Geologic carbon storage is the separation and capture of carbon dioxide (CO2) from large stationary sources, such as power plants, followed by injection into deep geologic formations. Long-term storage of CO2 pre-supposes very low or no leakage from the formation. The majority of locations that are being considered for CO2 injection are in areas that have a history of oil, natural gas, and/or coalbed methane production, and are typically penetrated by a significant number of wells from exploration and production. The ability to effectively store large quantities of CO2 may be compromised by the presence of these active or abandoned wells, which represent potential leakage paths.
Once an oil or gas well is drilled, it is typically lined with a steel casing cemented into place. The cement is placed in the annular column (the annulus) between the casing and the surrounding rock formation to support the steel casing and to prevent the flow of fluids and gases along its outside diameter. When a well is ultimately abandoned, the casing is typically plugged with cement to block vertical migration of fluids. Cement is not stable in a CO2 environment and can be vulnerable when a wellbore is exposed to CO2 injected into the surrounding formation for permanent storage. The integrity of cement has important implications for the long-term fate of CO2. As a result, DOE's National Energy Technology Laboratory research has focused on the integrity of wellbore cement when contacted with injected CO2 under storage conditions. This entails simulating deep underground injection and wellbore conditions such as high temperatures and pressures using common wellbore cements. Results show that temperature, pressure, cement type, cement additives, and fluid properties play a significant role in the rate of reaction and alteration.

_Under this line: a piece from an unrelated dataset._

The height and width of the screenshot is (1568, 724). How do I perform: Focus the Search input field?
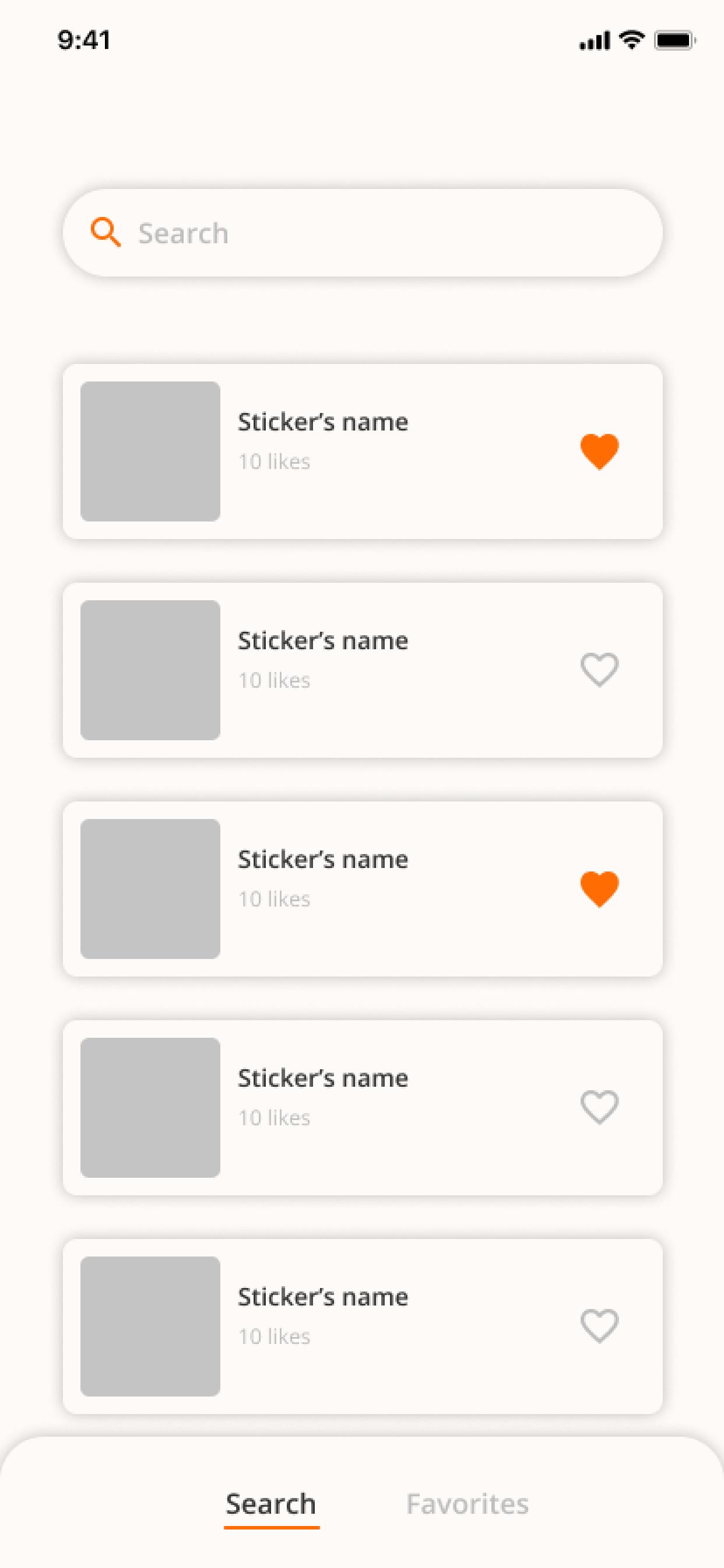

Chemical and microstructural changes resulting from exposure to CO2 were examined using a variety of analytical techniques including scanning electron microscopy and x-ray diffraction.
Results of long-term CO2/cement experiments show that the CO2 reaction with typical wellbore cement is too slow to cause leakage in a properly constructed well in good condition, and are in excellent agreement with the examination of cement samples obtained from a well that had been exposed to CO2 for EOR (enhanced oil recovery). However, cement in old or abandoned wells that may have deteriorated could be a problem. As a result, NETL researchers are now studying situations in which gaps or fractures may be present in the cement column.
Co-sequestration, which involves injection of a mixture of CO2 and hydrogen sulfide (acid gas) is increasingly being practiced. For example, there are over 40 wells being used for acid gas injection in Alberta, Canada. In contrast to pure CO2 injection, there is little understanding of the effects of acid gas on exposed wellbore cements under geological storage conditions. Therefore, NETL researchers have initiated studies on the interaction of cement under co-sequestration conditions.